In a 2018 North Carolina congressional district race, for example, a Republican political operative was indicted for allegedly paying workers to collect completed ballots, and the election results were thrown out.
The Heritage Foundation, a conservative think tank, found four cases of voter fraud related to absentee ballots in Pennsylvania over the past 21 years.
With Pennsylvania instituting no-excuse mail-in voting for the first time this year, there’s been more scrutiny — from Trump and GOP officials who have filed lawsuits, to voters calling election officials with questions — around how ballots are passed from hand to hand before they’re counted. So far, more than 3 million people have requested ballots to vote by mail.

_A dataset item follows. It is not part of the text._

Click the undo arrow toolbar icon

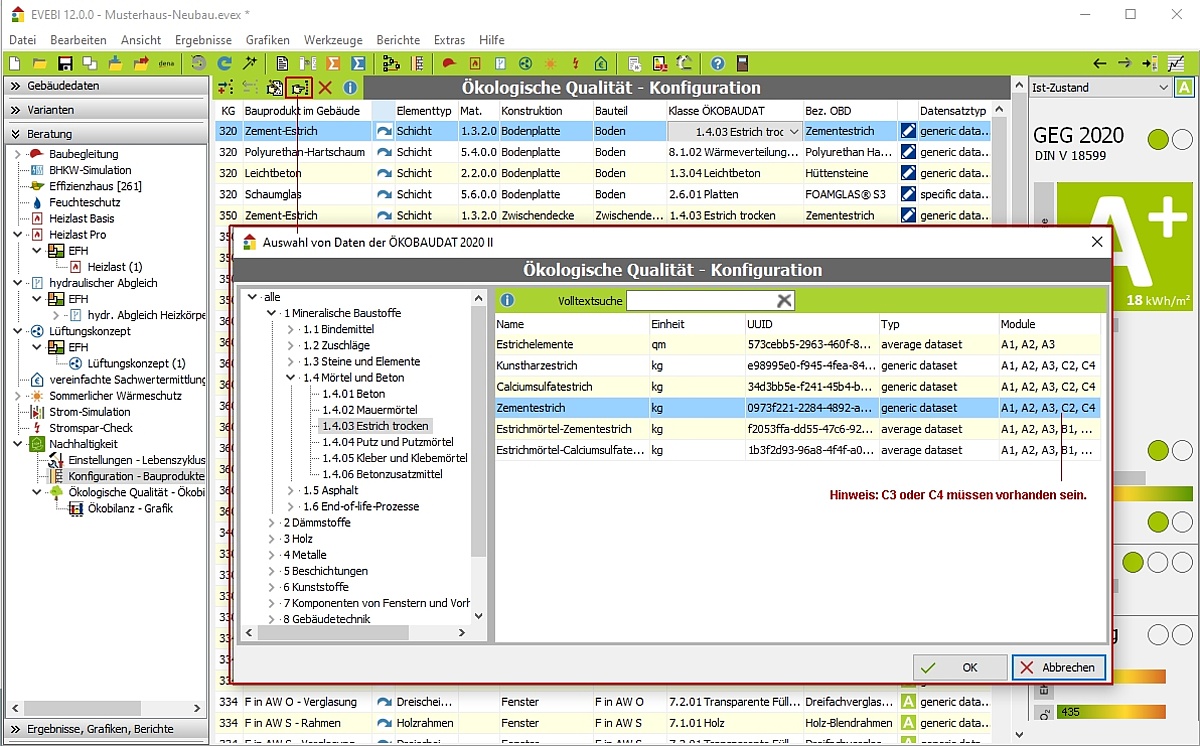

For many counties in Pennsylvania, a mail-in ballot’s life begins at a printing facility run by third-party vendors like Arizona-based Runbeck Election Services and Ohio-based Midwest Direct, which recently came under scrutiny for accidentally sending nearly 29,000 ballots to the wrong people in Allegheny County.
The vendors receive the electronically designed ballots from the counties and print, fold, stuff, sort, and mail them in the weeks leading up to the election, mostly on high-powered machines.

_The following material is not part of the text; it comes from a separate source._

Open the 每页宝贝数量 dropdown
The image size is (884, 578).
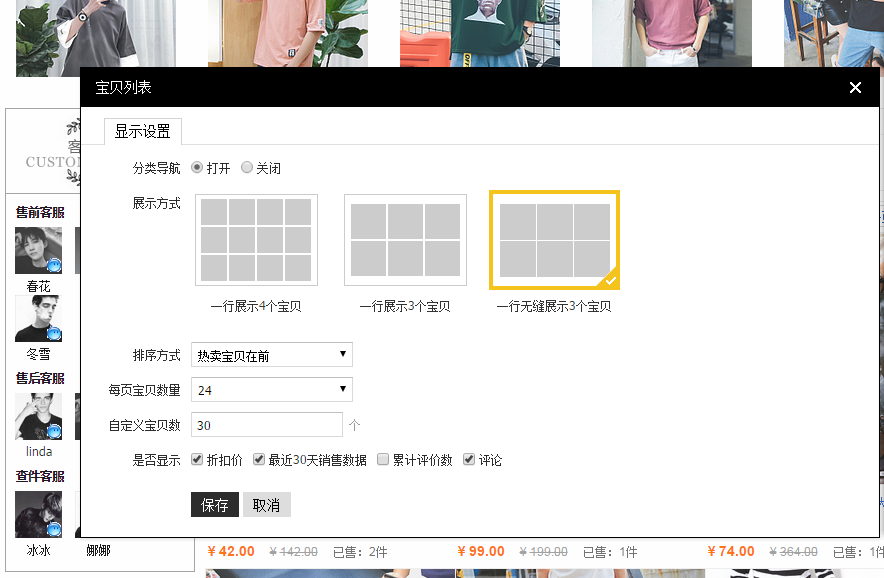(x=271, y=390)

Jeff Ellington, president and COO of Runbeck Election Services, said his employees, who must pass background checks, are usually handling the ballots in bulk, with workers moving stacks of them from the printing press to a machine that folds the ballots and stuffs and seals the envelope, to the sorting area and finally to trays that are shrink-wrapped onto pallets.

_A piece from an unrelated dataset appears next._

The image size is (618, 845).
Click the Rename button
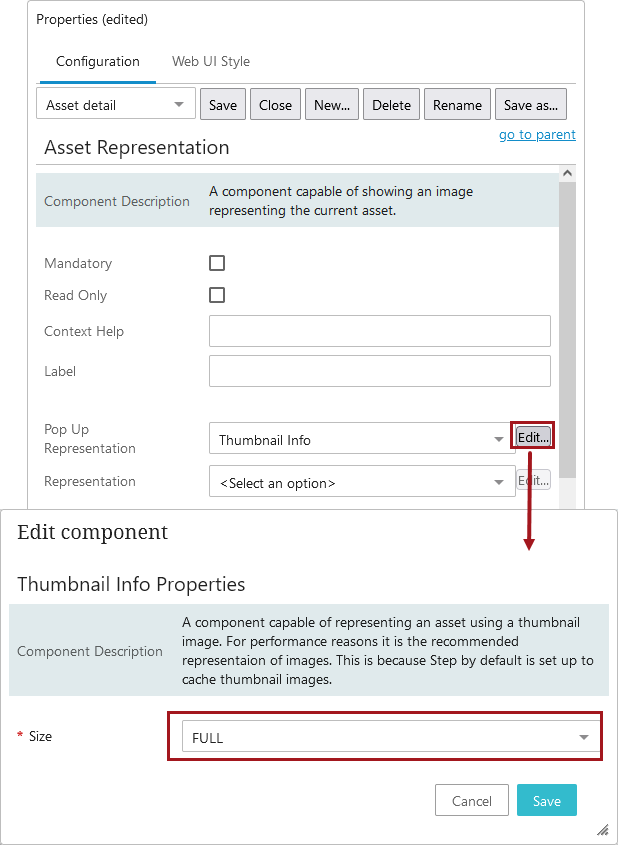[457, 103]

“Because most of it is handled kind of in bulk, it’s one person touching very big groups of mail. There’s not a lot of people that get their hands on it,” Ellington said.
From the printing facility, the ballots are typically transported via semi-truck to a U.S. Postal Service regional distribution center, according to Dave Lewis, president of the mail-tracking company SnailWorks. At the distribution center, the ballots are sorted into trays and taken to the local post office, where they are then put in a mail carrier’s vehicle.
After the mail carrier puts the ballot in your mailbox, you’re the only one who can fill it out. If you have a disability that prevents you from picking up a ballot and returning it to the county Board of Elections, you can designate someone else to do it, and the designee must certify they haven’t altered or marked the ballot.
If you’re mailing your ballot, it’ll get picked up by the mail carrier and taken back to the post office, where it will typically be run through a machine that adds a postmark and cancels the stamp, Lewis said.
Once the ballot is returned to the county Board of Elections, an election worker scans the unique voter barcode on the outside of the sealed envelope. They then check that the declaration on the back of the envelope has been signed, and that ballot is stored with others until Election Day.
Starting at 7 a.m. on Nov. 3, county employees can begin opening the outside return envelope with the voter’s information on it — either by hand or by running it through a machine — and separating it from the secrecy envelope with the ballot. They will then open the secrecy envelope, pull out the ballot, flatten it, and stack it with other ballots to be placed in a scanner that eventually counts all the ballots when the polls close.
In Lycoming County, where more than 15,000 people have requested a mail ballot, elections director Forrest Lehman said his staff will be working in pairs on Election Day to process and scan them.
“It’s good for quality control and accountability,” he said. “Nobody is with a ballot by themselves.”
So far, nearly 50% of the ballots that headed out the printing facilities’ doors have been returned to county boards of elections, waiting to complete their final leg of the journey.